Selain memberikan akses yang lebih luas, inovasi digital juga disebut telah mempercepat proses layanan. Kombes Yosef menegaskan bahwa SKM ini menjadi parameter penting dalam mengukur kualitas pelayanan publik Polri dari tahun ke tahun.
“Survei ini adalah cermin bagi kami. Digitalisasi SKCK merupakan komitmen kami menghadirkan layanan yang lebih cepat, mudah, dan transparan,” kata dia.

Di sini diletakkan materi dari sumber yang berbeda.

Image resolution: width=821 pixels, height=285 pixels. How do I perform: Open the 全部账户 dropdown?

Ketua Tim Peneliti Pripol Universitas Syiah Kuala, DR. M. Gausyah, memaparkan bahwa skor kepuasan publik meningkat dari 86 menjadi 88,03. Angka ini dinilai sebagai indikasi kuat bahwa masyarakat merasakan manfaat langsung dari sistem yang telah disederhanakan.

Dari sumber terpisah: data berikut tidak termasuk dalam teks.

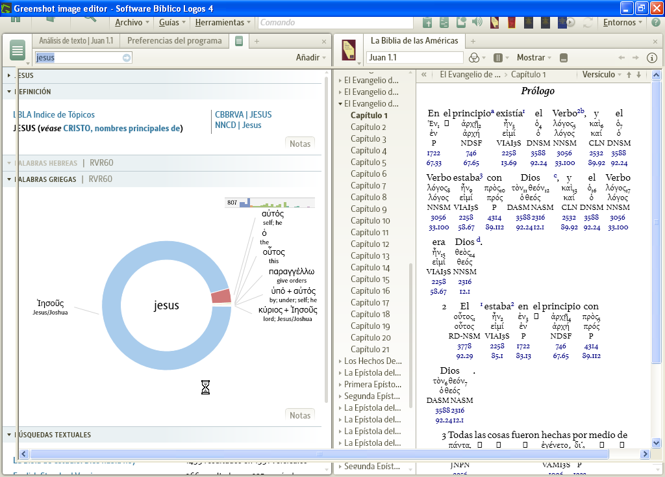The image size is (665, 477).
Task: Click the speaker audio icon in the top toolbar
Action: 477,22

“Digitalisasi SKCK membuat proses jauh lebih efisien. Masyarakat kini tidak perlu lagi sidik jari manual karena sudah terintegrasi dengan NIK Dukcapil,” jelasnya dalam paparannya.
Menurut Gausyah, integrasi tersebut tidak hanya memangkas waktu, tetapi juga mengurangi potensi hambatan administratif yang kerap dikeluhkan masyarakat sebelumnya.

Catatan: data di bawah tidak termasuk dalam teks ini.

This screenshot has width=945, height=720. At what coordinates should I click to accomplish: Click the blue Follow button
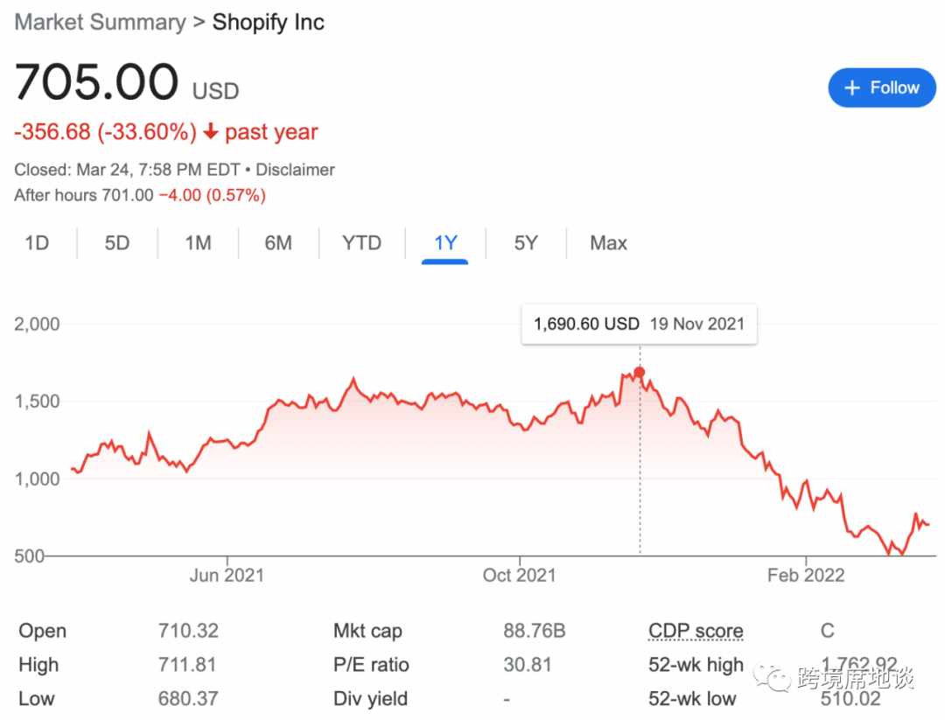(x=882, y=88)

Selain penilaian akademik dan internal Polri, pengawasan eksternal juga menyoroti perubahan positif dalam layanan SKCK. Ombudsman RI melalui Kepala Keasistenan Penegakan Hukum, Siti Uswatun Hasanah, menyatakan bahwa laporan masyarakat terkait SKCK kini nyaris tidak ditemukan.

“Di Ombudsman sudah lama tidak ada laporan soal SKCK. Kami juga lakukan mystery shopping, hasilnya petugas ramah, prosedur jelas, bahkan tidak ada pungli,” ungkap Siti.
Ia menambahkan bahwa Ombudsman akan merilis ulasan resmi terkait kualitas layanan SKCK pada Desember atau Januari mendatang.
Menurut Siti, minimnya keluhan publik menjadi bukti bahwa peningkatan layanan tidak hanya terjadi di atas kertas, tetapi benar-benar dirasakan langsung oleh masyarakat yang membutuhkan dokumen tersebut.
Baintelkam Polri menyampaikan bahwa hasil survei ini akan menjadi dasar evaluasi dan penyempurnaan layanan SKCK di masa mendatang, terutama dalam memperkuat ekosistem pelayanan digital yang lebih efisien dan terintegrasi.
Dengan capaian ini, Polri berharap kepercayaan publik terhadap layanan administrasi kepolisian semakin meningkat dan memberikan kontribusi pada perbaikan kualitas pelayanan publik secara nasional.